Fünf Jahre lang galt Maria-Brigitte Henselmann aus Freiburg als vermisst. Sie war im Alter von 13 Jahren im Mai 2013 in Begleitung eines rund 40 Jahre älteren und aus Blomberg in Nordrhein-Westfalen stammenden Mannes, den sie im Netz kennengelernt, mit dem sie sich mehrfach in Freiburg getroffen und der sie offensichtlich komplett manipuliert hatte, untergetaucht. Nach einem Aufenthalt in Polen war das ungleiche Paar, bei dem sich der Mann womöglich des sexuellen Missbrauchs und sicher der Kindesentziehung in einem besonders schweren Fall schuldig gemacht hatte, mit dem Fahrrad nach Italien gefahren und hatte dort zuletzt in einer gemeinsamen Wohnung in Sizilien und von Tagelöhner-Tätigkeiten gelebt. Familie und Polizei hatten fieberhaft und auch unter Mithilfe von „Aktenzeichen XY ... ungelöst“ jahrelang vergeblich nach dem Aufenthaltsort von Maria-Brigitte Henselmann gesucht. Letzten Endes meldete sie sich selbst über ein soziales Netzwerk bei ihren Angehörigen, woraufhin sie in Mailand abgeholt wurde und am 31. August 2018 wieder zu ihrer Familie zurückkehrte.

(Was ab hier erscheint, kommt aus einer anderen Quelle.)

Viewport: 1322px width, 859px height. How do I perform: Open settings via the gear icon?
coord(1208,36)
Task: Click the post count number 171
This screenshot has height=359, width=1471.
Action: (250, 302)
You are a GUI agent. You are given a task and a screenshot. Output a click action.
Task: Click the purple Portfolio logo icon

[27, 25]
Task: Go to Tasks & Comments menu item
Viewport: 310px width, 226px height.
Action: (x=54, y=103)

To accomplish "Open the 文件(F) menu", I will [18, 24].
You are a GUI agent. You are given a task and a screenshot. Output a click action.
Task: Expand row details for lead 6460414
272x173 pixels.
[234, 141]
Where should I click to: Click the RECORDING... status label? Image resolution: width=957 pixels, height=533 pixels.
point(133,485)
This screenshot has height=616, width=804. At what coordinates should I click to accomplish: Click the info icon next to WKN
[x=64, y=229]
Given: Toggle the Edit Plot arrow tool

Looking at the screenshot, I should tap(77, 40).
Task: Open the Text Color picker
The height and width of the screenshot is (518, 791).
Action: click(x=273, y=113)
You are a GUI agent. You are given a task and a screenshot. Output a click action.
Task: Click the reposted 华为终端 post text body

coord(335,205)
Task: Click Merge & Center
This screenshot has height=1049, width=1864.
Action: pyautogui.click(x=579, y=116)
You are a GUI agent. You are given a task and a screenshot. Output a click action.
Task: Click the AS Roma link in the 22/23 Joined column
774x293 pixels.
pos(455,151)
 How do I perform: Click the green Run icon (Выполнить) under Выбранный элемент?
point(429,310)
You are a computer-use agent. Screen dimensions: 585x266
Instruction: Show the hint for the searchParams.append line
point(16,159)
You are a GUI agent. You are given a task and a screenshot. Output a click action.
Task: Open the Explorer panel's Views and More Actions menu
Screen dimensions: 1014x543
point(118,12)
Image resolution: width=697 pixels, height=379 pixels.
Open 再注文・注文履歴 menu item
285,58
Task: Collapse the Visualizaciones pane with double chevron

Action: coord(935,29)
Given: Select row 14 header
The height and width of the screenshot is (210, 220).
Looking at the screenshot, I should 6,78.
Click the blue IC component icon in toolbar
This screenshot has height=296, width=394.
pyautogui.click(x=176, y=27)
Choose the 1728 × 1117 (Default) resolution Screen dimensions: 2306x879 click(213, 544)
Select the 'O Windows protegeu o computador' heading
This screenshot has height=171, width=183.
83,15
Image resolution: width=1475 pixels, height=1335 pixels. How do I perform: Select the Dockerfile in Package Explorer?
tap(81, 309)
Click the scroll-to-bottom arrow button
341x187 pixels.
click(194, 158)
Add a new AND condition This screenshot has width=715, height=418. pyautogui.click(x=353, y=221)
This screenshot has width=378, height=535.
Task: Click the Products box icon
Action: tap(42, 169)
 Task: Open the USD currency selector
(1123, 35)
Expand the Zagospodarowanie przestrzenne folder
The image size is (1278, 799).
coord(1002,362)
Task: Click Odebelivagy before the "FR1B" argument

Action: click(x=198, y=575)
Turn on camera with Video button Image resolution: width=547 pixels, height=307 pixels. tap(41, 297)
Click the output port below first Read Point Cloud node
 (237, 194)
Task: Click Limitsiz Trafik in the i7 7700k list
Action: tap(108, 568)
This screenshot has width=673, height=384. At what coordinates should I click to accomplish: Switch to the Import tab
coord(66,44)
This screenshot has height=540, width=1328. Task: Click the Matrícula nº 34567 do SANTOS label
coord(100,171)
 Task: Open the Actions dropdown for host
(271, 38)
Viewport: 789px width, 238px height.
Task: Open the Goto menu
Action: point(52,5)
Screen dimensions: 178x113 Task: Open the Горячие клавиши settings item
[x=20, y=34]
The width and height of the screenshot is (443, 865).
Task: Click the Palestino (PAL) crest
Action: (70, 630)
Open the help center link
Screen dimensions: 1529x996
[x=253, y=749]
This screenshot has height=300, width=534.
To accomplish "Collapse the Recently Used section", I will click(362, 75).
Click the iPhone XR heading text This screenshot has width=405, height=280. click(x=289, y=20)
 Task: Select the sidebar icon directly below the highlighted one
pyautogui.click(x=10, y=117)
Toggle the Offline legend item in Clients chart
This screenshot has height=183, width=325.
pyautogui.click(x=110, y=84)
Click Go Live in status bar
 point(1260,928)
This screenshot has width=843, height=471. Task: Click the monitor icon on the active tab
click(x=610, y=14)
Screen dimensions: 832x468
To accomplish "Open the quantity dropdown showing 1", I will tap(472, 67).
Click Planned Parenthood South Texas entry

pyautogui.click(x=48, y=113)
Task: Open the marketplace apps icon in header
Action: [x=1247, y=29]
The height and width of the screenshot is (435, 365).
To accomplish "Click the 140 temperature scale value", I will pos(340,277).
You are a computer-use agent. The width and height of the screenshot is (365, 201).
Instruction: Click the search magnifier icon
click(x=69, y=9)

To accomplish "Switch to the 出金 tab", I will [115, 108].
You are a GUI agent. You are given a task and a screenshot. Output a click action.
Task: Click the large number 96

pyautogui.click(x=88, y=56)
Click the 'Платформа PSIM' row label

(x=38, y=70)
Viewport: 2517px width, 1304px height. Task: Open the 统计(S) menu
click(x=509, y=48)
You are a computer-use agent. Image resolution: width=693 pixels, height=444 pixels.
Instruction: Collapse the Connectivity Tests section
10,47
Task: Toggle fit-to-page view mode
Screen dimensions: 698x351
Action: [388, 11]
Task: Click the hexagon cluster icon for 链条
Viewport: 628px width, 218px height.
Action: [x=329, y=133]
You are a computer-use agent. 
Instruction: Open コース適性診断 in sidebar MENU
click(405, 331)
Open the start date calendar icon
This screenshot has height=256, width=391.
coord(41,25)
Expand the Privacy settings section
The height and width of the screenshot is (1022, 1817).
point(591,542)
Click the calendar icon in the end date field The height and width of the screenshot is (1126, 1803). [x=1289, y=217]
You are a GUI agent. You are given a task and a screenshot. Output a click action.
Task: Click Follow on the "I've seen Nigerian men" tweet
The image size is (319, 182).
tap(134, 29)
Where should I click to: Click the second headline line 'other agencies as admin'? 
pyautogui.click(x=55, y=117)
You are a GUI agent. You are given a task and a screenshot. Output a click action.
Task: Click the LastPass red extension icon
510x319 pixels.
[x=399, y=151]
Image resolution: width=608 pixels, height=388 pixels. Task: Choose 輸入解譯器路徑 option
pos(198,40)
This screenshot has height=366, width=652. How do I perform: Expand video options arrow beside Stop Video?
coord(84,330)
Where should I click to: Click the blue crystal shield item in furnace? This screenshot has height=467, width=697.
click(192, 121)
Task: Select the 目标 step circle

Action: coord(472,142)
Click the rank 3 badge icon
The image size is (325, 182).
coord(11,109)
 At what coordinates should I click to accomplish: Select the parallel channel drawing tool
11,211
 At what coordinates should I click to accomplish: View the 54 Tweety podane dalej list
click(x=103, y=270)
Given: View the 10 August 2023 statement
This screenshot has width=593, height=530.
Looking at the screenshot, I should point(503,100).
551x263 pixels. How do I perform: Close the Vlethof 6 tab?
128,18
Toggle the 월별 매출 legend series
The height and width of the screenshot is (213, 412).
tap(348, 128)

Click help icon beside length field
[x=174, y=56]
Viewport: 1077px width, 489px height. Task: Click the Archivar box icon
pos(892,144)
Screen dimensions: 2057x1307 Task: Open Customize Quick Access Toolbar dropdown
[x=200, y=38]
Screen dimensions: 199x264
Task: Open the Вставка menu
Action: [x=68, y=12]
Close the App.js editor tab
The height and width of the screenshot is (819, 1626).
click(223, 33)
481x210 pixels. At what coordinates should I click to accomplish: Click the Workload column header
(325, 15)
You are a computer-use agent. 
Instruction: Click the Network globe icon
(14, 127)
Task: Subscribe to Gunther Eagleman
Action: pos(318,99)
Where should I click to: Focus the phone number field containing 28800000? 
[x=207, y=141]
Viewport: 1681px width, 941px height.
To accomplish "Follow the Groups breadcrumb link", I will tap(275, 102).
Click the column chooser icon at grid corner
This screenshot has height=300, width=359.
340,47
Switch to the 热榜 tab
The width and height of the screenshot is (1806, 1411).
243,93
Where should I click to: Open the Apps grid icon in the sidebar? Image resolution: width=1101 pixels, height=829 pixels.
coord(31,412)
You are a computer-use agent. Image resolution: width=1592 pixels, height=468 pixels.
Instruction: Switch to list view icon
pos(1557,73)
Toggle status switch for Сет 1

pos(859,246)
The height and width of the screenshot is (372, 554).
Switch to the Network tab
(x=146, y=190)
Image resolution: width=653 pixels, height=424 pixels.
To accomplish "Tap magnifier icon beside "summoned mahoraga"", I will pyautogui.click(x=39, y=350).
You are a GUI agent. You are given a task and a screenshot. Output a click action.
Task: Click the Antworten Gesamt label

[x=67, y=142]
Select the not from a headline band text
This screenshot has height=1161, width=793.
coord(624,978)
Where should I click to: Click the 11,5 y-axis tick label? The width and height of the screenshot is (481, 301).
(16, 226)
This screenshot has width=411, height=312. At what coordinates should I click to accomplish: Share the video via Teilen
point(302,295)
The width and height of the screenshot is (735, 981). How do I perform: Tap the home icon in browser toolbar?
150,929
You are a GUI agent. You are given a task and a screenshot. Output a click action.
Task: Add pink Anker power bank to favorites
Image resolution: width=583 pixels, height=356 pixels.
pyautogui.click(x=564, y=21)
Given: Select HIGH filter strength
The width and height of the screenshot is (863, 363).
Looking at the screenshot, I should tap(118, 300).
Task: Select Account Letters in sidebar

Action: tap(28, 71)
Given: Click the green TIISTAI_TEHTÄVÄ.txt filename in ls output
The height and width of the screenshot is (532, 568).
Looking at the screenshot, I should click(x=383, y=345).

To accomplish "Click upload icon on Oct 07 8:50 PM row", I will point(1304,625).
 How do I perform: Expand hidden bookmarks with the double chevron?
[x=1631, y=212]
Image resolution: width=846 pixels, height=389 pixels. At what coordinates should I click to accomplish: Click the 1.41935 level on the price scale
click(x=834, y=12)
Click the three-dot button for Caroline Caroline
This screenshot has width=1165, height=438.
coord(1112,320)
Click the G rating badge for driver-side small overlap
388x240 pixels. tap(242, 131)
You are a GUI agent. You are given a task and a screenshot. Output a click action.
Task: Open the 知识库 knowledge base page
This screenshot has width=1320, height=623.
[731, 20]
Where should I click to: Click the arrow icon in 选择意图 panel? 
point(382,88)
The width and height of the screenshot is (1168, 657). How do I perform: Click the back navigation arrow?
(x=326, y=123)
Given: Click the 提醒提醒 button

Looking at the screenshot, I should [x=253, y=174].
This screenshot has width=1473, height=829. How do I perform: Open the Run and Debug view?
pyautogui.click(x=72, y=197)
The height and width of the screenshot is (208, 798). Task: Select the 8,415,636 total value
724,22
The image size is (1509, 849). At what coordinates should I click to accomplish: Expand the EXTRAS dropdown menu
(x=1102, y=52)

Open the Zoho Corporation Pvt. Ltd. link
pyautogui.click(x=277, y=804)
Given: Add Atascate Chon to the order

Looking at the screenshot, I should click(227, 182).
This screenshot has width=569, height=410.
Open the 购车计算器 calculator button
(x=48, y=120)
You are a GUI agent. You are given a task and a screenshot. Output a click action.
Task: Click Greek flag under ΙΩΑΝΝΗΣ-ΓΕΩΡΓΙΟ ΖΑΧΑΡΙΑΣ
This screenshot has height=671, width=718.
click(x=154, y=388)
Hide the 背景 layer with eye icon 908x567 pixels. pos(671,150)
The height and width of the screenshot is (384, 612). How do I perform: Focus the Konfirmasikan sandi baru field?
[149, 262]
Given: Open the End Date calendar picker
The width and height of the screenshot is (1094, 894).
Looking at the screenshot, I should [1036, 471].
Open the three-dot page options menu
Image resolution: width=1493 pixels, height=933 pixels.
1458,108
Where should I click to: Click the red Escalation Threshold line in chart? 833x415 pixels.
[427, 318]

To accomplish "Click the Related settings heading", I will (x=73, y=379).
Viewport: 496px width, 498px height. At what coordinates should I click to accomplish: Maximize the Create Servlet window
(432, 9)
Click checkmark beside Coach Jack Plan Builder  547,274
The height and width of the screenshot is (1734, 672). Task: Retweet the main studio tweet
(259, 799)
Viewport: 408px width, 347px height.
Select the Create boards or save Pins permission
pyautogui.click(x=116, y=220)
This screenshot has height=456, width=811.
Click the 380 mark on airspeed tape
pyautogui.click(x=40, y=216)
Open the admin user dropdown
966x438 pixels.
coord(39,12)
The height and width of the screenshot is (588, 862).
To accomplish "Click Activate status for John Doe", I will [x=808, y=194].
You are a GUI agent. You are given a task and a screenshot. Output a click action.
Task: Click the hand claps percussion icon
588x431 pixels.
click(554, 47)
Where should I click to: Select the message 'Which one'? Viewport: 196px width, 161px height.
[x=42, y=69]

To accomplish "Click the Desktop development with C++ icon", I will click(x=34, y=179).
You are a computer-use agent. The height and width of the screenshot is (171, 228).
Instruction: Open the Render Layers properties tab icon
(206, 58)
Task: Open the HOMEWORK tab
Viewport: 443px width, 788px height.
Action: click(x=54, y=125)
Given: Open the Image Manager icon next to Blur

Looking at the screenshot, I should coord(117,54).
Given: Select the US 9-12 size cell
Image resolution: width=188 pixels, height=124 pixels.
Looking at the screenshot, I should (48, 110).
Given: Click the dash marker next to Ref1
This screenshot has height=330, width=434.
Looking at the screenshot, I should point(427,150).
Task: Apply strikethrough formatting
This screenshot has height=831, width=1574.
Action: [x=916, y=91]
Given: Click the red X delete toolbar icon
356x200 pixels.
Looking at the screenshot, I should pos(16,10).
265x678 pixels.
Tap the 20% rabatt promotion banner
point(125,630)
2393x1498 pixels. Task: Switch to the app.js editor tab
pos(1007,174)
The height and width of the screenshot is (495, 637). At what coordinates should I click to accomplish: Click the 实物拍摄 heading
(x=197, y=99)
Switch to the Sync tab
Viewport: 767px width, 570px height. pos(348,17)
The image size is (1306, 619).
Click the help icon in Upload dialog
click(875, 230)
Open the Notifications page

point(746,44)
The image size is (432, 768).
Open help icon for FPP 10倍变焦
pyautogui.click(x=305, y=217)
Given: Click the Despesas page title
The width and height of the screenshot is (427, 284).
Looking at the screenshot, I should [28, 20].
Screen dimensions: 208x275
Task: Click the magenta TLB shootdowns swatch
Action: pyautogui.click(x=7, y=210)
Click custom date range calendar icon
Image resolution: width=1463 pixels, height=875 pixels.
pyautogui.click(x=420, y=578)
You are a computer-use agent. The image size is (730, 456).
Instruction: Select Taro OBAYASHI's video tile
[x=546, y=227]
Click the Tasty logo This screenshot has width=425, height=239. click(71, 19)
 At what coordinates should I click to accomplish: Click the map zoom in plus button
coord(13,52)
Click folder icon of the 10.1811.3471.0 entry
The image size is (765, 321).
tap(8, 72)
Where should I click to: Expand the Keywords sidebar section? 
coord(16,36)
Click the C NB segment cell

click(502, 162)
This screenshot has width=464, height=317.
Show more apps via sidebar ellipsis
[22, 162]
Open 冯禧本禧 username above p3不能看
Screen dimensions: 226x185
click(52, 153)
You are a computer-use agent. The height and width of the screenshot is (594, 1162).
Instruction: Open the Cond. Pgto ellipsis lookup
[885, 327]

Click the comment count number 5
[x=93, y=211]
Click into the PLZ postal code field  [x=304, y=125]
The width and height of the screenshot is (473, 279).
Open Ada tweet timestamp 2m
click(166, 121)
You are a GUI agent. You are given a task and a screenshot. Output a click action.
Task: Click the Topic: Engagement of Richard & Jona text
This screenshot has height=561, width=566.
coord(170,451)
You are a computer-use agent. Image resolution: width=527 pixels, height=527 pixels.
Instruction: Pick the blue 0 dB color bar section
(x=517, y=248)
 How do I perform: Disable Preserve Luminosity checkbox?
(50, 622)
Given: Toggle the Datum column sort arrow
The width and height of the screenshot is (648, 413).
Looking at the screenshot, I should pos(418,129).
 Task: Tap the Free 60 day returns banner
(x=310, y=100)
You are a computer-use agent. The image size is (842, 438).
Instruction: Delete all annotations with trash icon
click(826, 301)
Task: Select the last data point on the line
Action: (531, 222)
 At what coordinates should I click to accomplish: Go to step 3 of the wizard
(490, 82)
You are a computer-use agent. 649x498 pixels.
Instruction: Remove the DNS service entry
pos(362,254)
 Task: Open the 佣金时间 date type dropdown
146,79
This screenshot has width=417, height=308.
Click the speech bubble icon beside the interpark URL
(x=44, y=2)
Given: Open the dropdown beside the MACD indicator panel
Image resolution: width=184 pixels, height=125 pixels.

Mit dem im Alter von neun Jahren im Juni 2000 spurlos aus München verschwundenen Jean-Black kongolesischer Herkunft zählte ein weiteres Kind zu den bundesweit bekannt gewordenen Vermisstenopfern. Nach knapp sechs Jahren im Februar 2006 konnte mithilfe der privaten Internetseite „gesuchte-kinder.de“ und unter Mitwirkung eines Sozialarbeiters aus Amsterdam, der auf dem eingestellten Foto den Jungen erkannte wieder aufgefunden werden. Die Umstände des Verschwindens waren mysteriös, sein straffällig gewordener Vater hatte den Jungen eigenen Angaben zufolge nach seiner Verhaftung alleine in einem Schnellimbiss zurückgelassen und danach den Behörden keinerlei Mitteilung über den verschwundenen Sohn gemacht. Erst im Dezember 2001 wurde der Fall aktenkundig. Die daraufhin sofort eingeleiteten Ermittlungen ergaben, dass das Kind schon im Juni 2000 in Begleitung eines Unbekannten per Bahn nach Den Haag gefahren war und dort von der örtlichen Polizei in die Obhut der Jugendfürsorge übergeben worden war. Nach einem Treffen mit seinen Eltern brachte der 15-Jährige seinen Wunsch zum Ausdruck, nicht mehr zu seiner Familie zurückkehren, sondern lieber in seinem neuen Umfeld und bei seinen Bekannten in den Niederlanden bleiben zu wollen.